Não à toa, o estudo de Takahashi ganhou o título ;Quando seu sucesso é minha dor e quando sua dor é meu sucesso;. Embora admita, em entrevista à reportagem, que a inveja é um sentimento natural, ele lembra que, em algumas pessoas, tanto a raiva gerada pelos ganhos dos outros quanto seu oposto podem ser maior em determinados indivíduos. ;A inveja pode levar uma pessoa a praticar um ato destrutivo e até criminoso para conseguir o que deseja;, alerta. Ele acredita que sua pesquisa possa ajudar a desenvolver mecanismos clínicos que ajudem pessoas cujo sentimento ruim é exagerado. ;Em teoria, é possível controlar esse sentimento;, diz.

Patologia

Exemplos do que diz Takahashi não faltam na história.

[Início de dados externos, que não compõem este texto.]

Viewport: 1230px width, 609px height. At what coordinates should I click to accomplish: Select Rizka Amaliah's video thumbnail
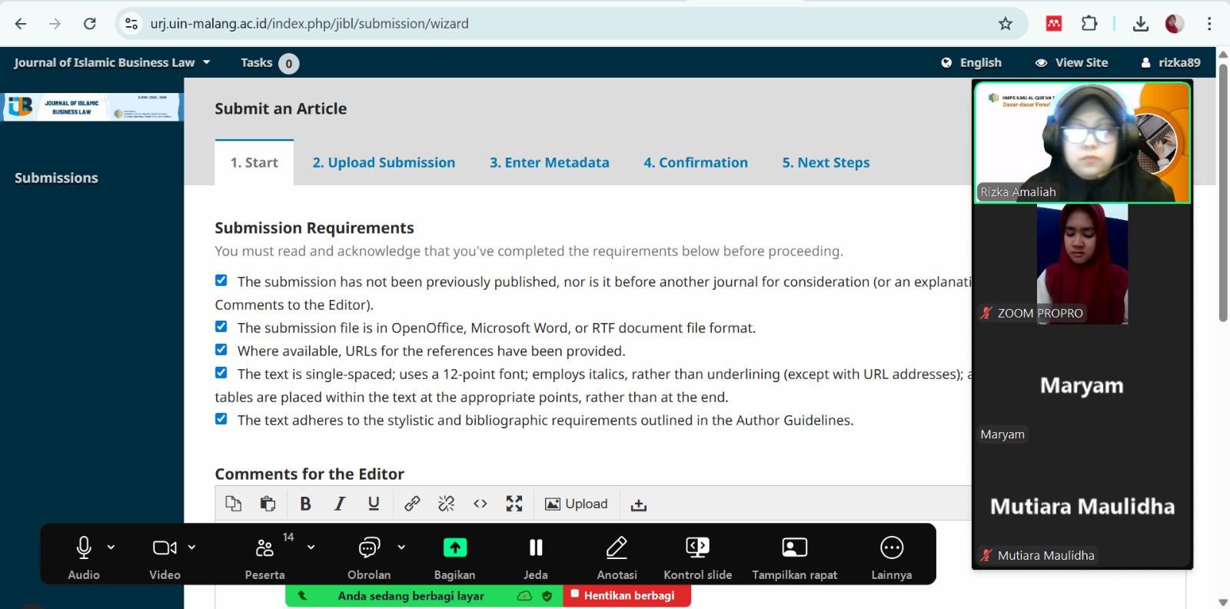click(1082, 142)
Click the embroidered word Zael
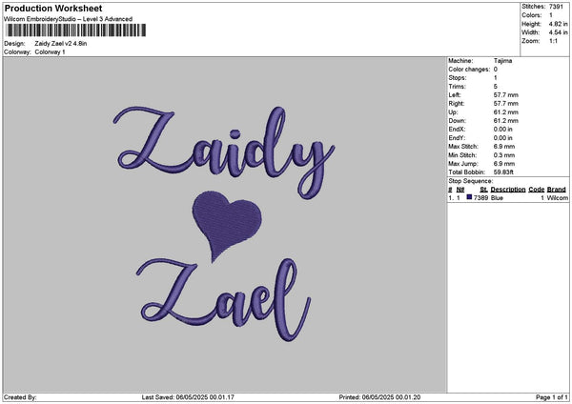Screen dimensions: 572x404 tap(224, 300)
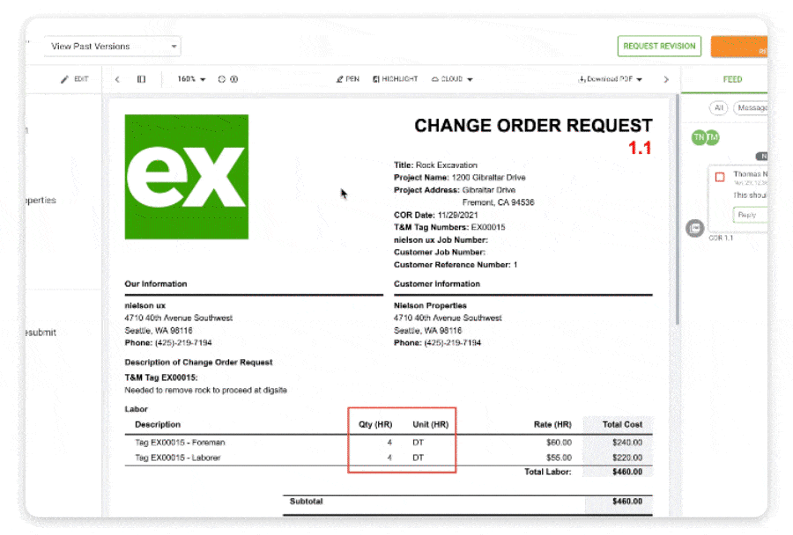Click the TN avatar in the Feed
Viewport: 793px width, 535px height.
[698, 137]
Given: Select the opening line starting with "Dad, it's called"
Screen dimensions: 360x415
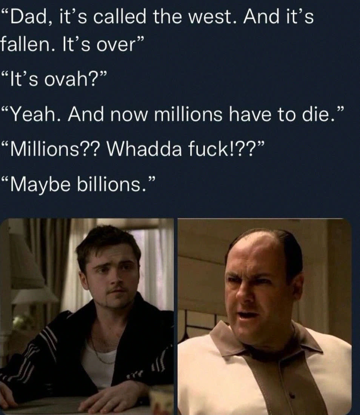Looking at the screenshot, I should (x=158, y=16).
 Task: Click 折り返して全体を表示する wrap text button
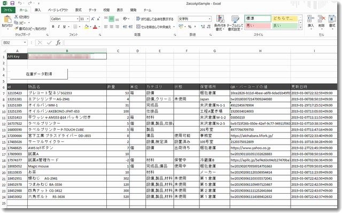point(154,19)
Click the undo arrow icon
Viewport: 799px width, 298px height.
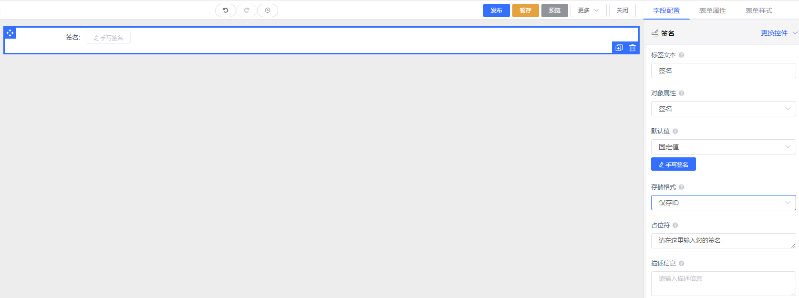pos(226,10)
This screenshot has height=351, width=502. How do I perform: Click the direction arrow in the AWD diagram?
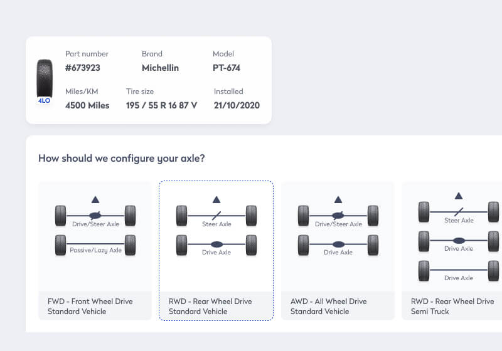(x=338, y=199)
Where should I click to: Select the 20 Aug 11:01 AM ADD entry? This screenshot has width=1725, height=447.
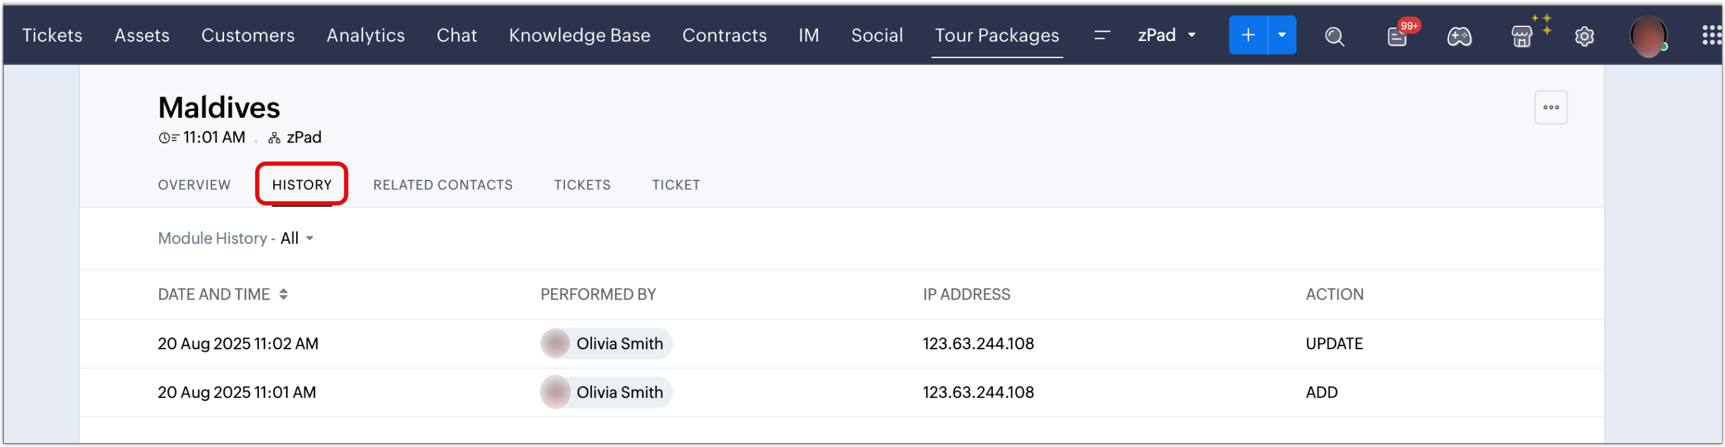pyautogui.click(x=237, y=392)
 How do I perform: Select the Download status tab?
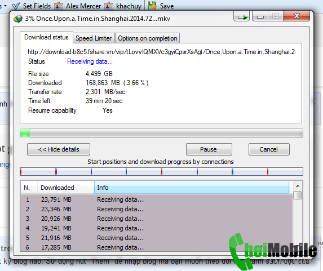click(46, 37)
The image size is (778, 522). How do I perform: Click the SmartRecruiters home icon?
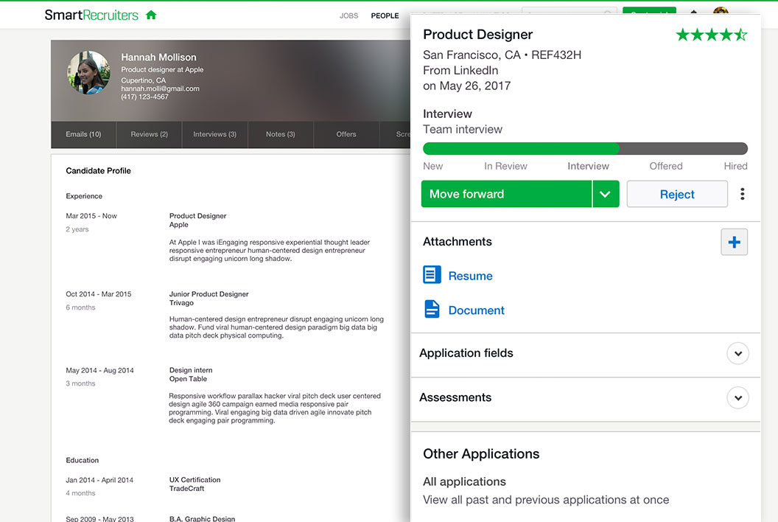[x=151, y=15]
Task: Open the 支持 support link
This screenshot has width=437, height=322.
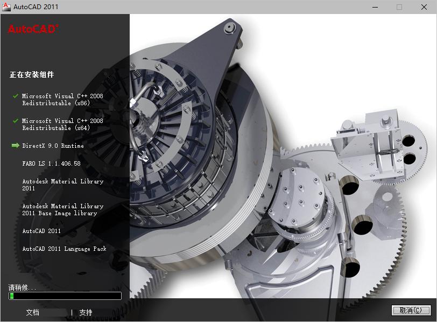Action: (86, 312)
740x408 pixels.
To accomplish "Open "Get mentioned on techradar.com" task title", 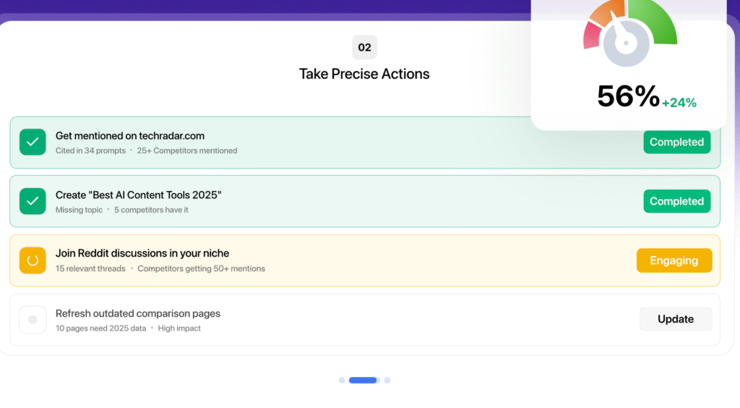I will [130, 135].
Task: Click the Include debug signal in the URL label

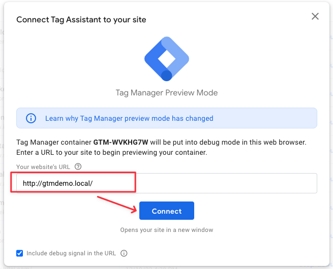Action: point(71,253)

A cobiça motivada pela inveja destruiu impérios, motivou assassinatos e acabou com carreiras políticas que tinham tudo para dar certo. Um dos maiores símbolos da França, Napoleão Bonaparte tinha uma admiração excessiva pelos conquistadores da antiguidade Alexandre, o Grande, e Caio Júlio César. Alguns biógrafos admitem que ele sentia uma pontinha de inveja dos dois e tentou imitá-los em suas incursões pela Europa. De imperador, o destemido Napoleão acabou seus dias como exilado político na Ilha de Santa Helena.

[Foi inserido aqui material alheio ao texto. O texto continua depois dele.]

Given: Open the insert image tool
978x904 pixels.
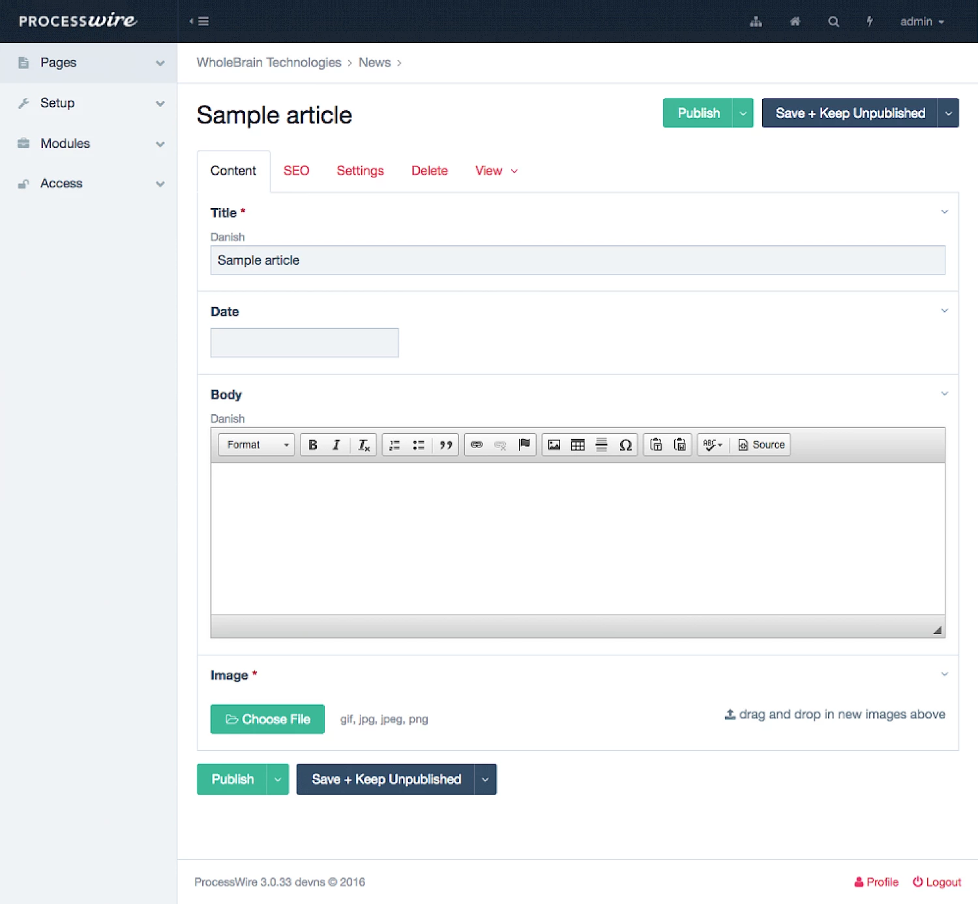Looking at the screenshot, I should click(554, 445).
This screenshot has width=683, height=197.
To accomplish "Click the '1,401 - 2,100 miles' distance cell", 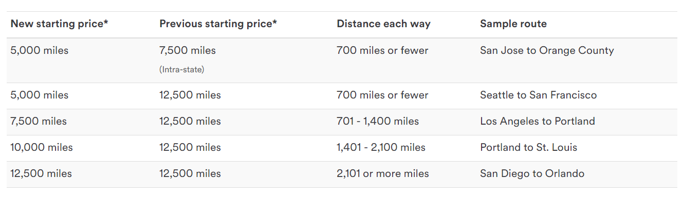I will [381, 148].
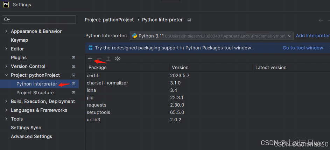Click the gift icon in the banner
The image size is (330, 150).
click(x=90, y=48)
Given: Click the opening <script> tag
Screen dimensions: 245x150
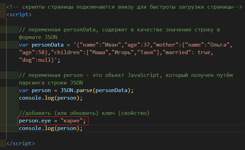Looking at the screenshot, I should tap(19, 14).
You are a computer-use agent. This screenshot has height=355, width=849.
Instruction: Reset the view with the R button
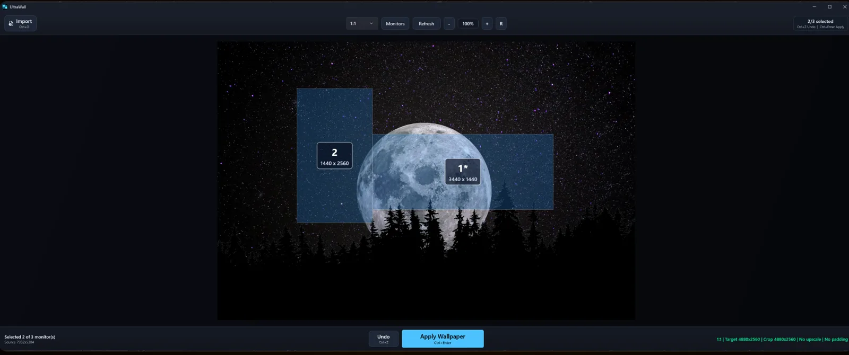point(501,24)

Em excesso, diz a cientista israelense Simone G. Shamay-Tsoory, a inveja é patológica. ;Nesses casos, emoções normais tornam-se acentuadas e o indivíduo tende a sentir inveja de várias coisas. Já foi comprovado que pessoas com neuroses graves são mais acometidas de inveja;, diz. Nem sempre, porém, o sentimento é ruim. Em boa medida, também é responsável pela evolução humana. ;Ela é um produto da competitividade. Já foi sugerido que a evolução do pensamento social pode ter emergido em parte pelas situações competitivas. Os que eram mais competitivos levaram vantagens evolutivas;, diz a psicóloga.

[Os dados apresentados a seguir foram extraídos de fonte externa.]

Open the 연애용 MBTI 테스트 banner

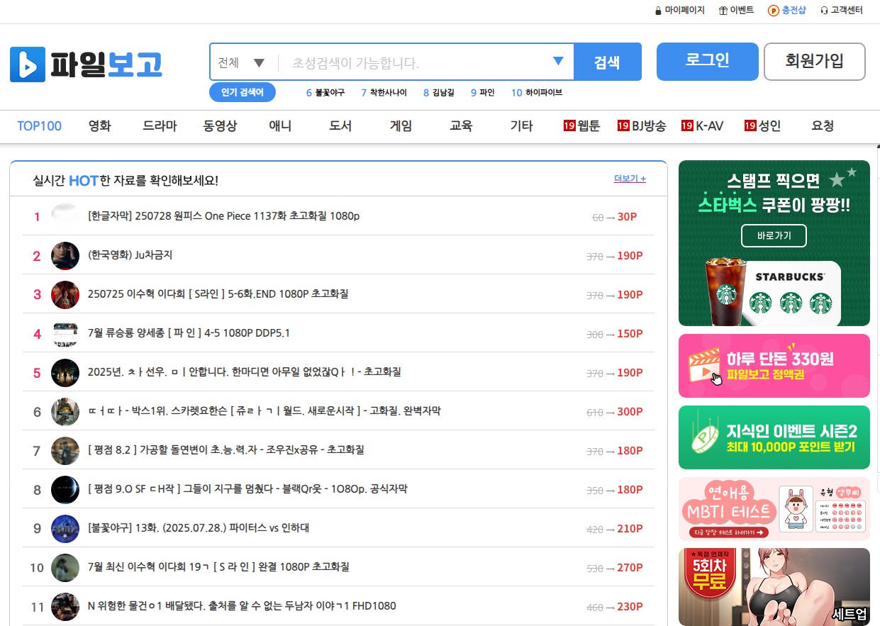[x=774, y=508]
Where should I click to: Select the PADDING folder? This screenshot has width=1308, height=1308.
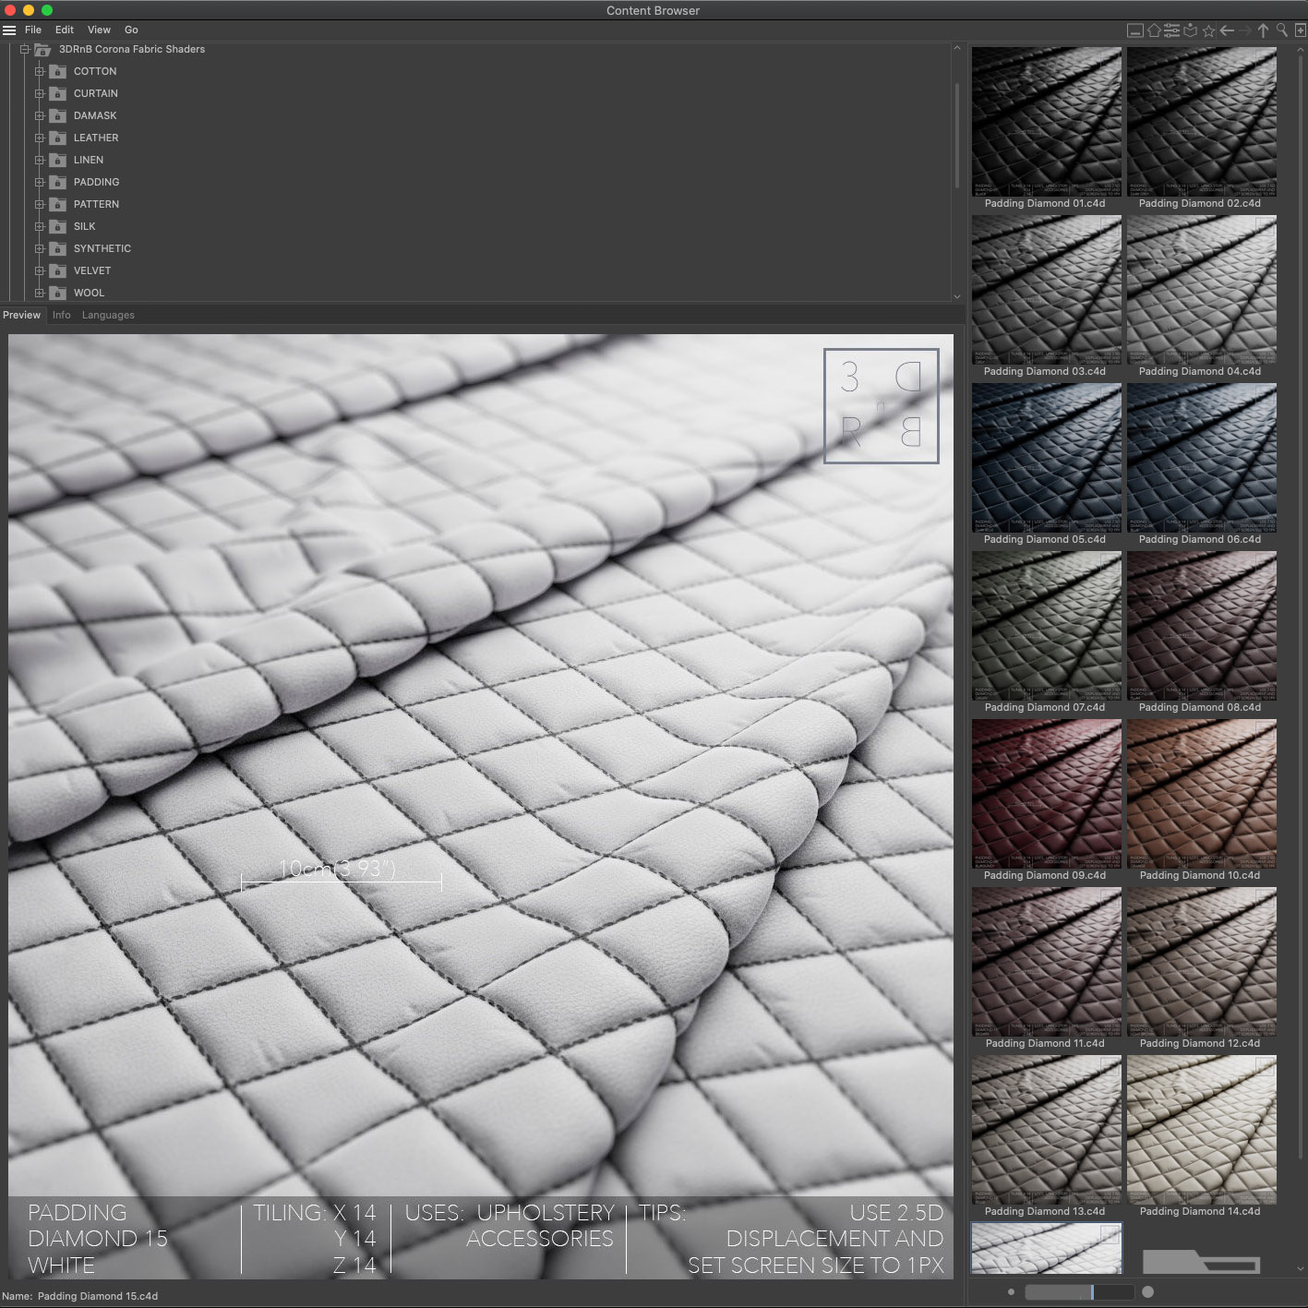tap(96, 183)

Invejosos que fizeram história


Caim
Filho mais velho de Adão e Eva, ele era lavrador. Um dia, ele e o irmão, Abel, criador de animais, fizeram suas ofertas a Deus. Caim ofereceu restos da plantação, e Abel dedicou uma das melhores ovelhas de seu rebanho. Deus gostou mais do animal, o que insuflou a ira de Caim. O primogênito armou uma emboscada e matou Abel. Com medo, fugiu para longe.

Rômulo
Os gêmeos teriam nascido, segundo a lenda, sete séculos antes de Cristo. Descendentes de Eneas e filhos do deus Marte, deveriam ter sido mortos a mando do rei Amúlio, mas o empregado encarregado da missão ficou com pena e os abandonou no Rio Tibre, dentro de uma cesta. Eles foram parar em um local onde mais tarde ficariam as colinas Aventina e Palatina. Criados por uma loba, quando adultos descobriram a real identidade e resolveram fundar uma nova cidade, Roma. Enquanto discutiam para saber a quem os presságios tinham favorecido, Rômulo se enfureceu e matou o irmão.

Juno
Uma das personagens mais invejosas da mitologia greco-romana, Juno, também chamada Hera, mulher e irmã de Zeus, era bela, mas muito ciumenta. Perseguia as amantes e os filhos do marido. Uma de suas vítimas foi Baco, o deus do vinho. Quando adulto, ele descobriu como produzir a bebida. Juno ficou morta de inveja e o transformou em um louco. O destino de Baco foi vagar desesperado pelo mundo.

Madrasta
Todas as madrastas das histórias infantis são más e invejosas. Mas poucas chegam aos pés da personagem da história da Branca de Neve. A rainha era a mulher mais linda do mundo até o nascimento da enteada. Quem contou a ela que havia perdido o posto foi o Espelho Mágico. Furiosa, a madrasta mandou um lenhador matar a menina. Com pena, ele a abandonou no bosque, onde cresceu e foi acolhida pelos sete anões.